* **TASK PROMPT**
Return nothing but the lines from the one with "Where should I" through the one with "Given: Open Discord from the taskbar" in the data below, word for word and without pictures.

* **SOURCE INFORMATION**
-*-*-

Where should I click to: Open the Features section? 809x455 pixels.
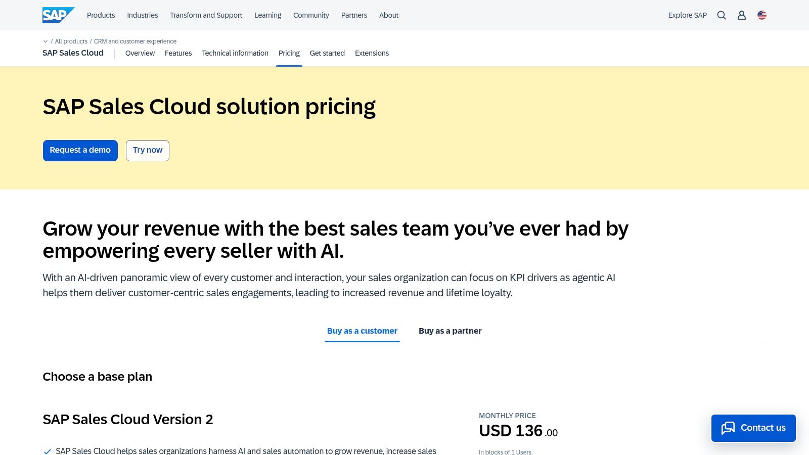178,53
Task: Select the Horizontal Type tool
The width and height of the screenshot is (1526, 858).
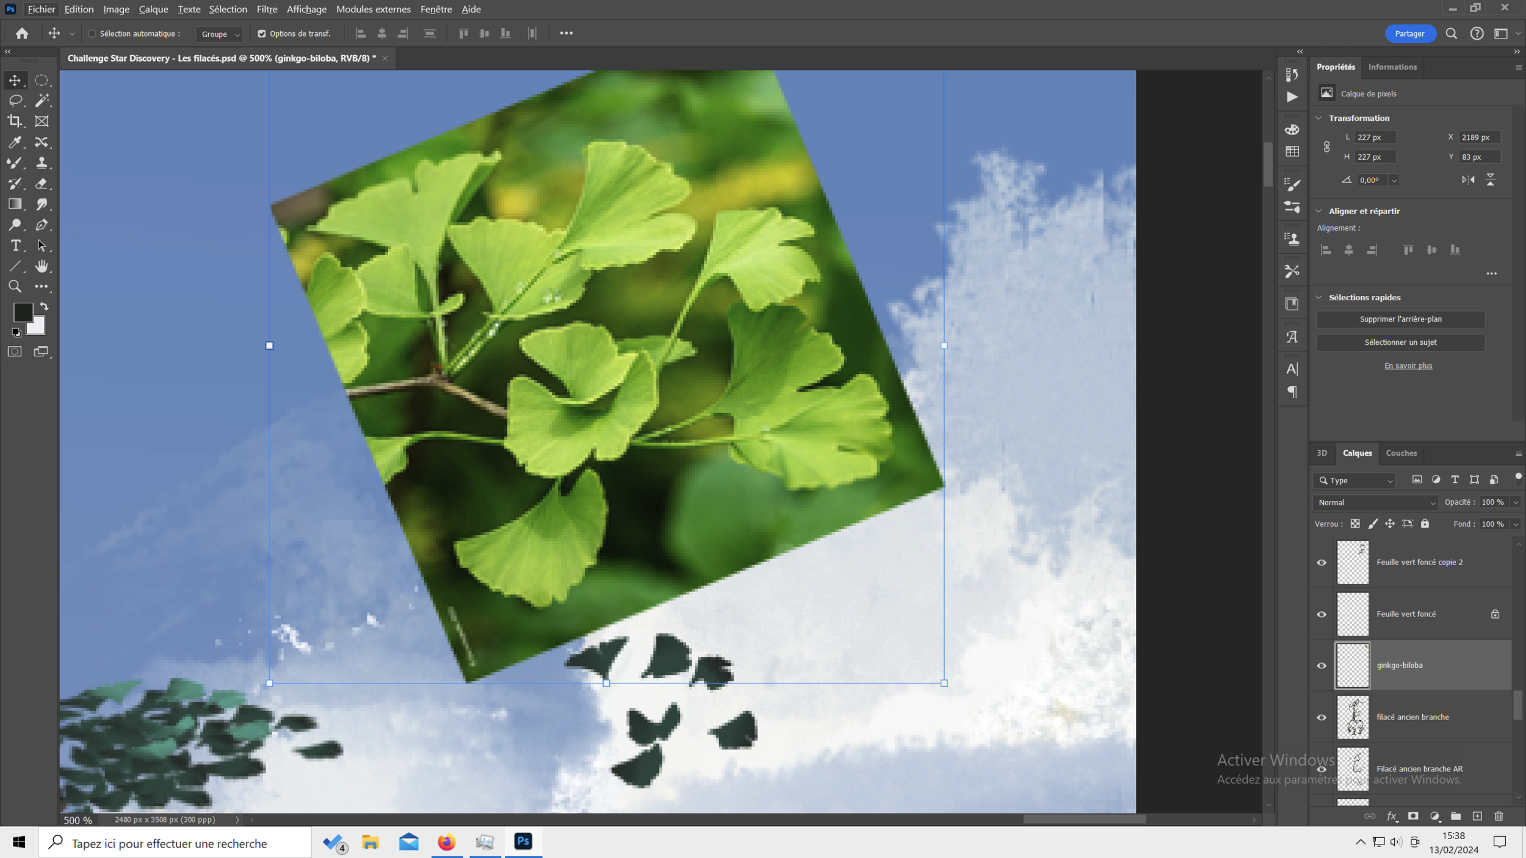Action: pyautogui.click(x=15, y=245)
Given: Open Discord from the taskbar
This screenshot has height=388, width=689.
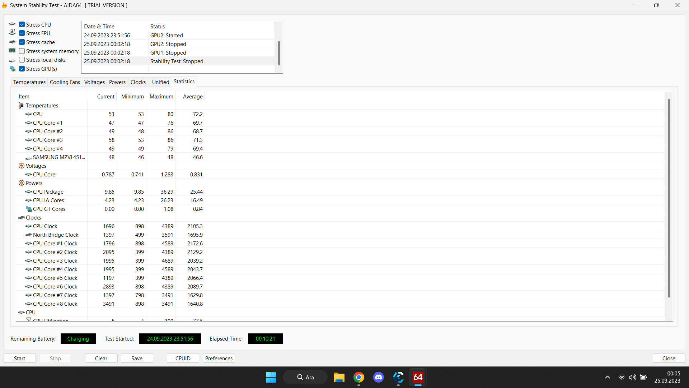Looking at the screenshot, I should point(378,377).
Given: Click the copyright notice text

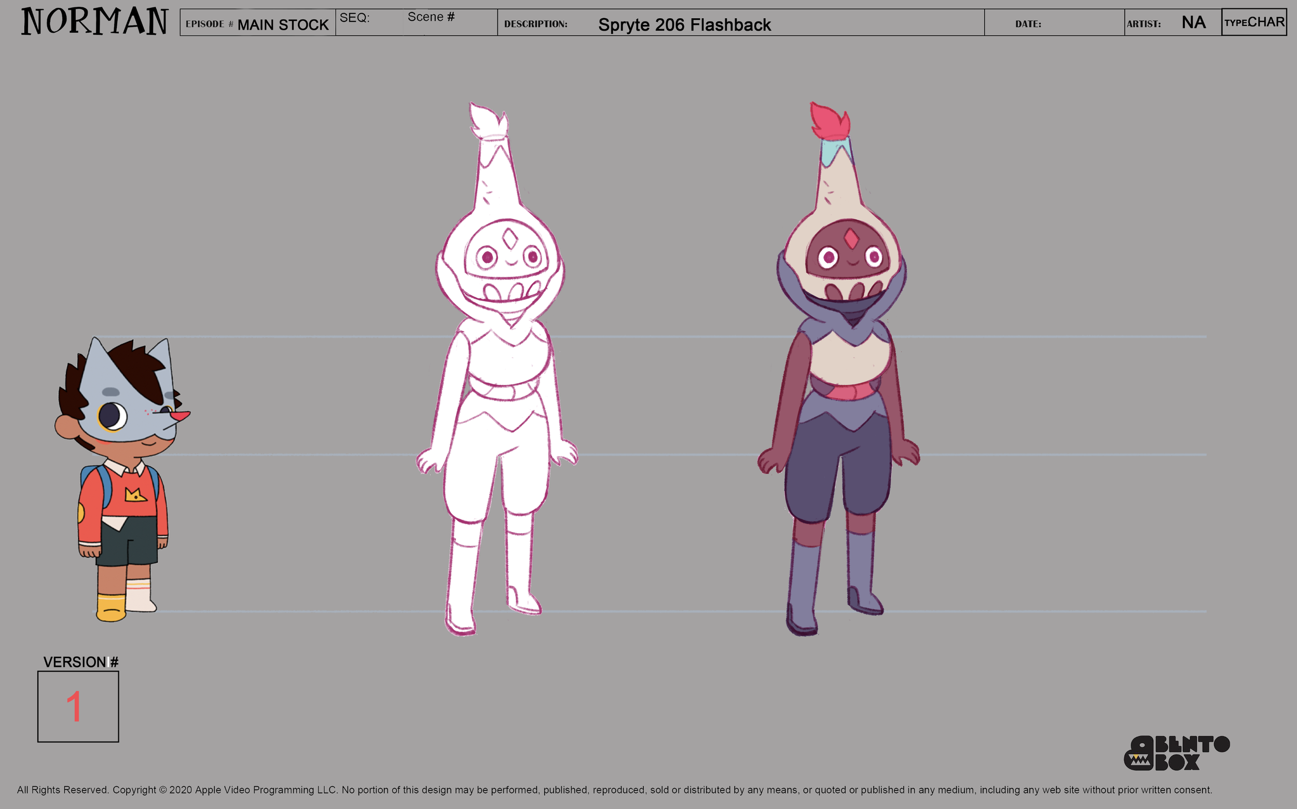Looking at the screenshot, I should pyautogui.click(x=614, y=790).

-*-*-

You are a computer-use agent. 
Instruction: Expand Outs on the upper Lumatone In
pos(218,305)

-*-*-

* **SOLUTION BELOW**
Where should I click to: Open the Features section? 809x455 pixels.
178,53
Task: Select the Horizontal Type tool
The width and height of the screenshot is (1526, 858).
Action: pyautogui.click(x=15, y=245)
Given: Open Discord from the taskbar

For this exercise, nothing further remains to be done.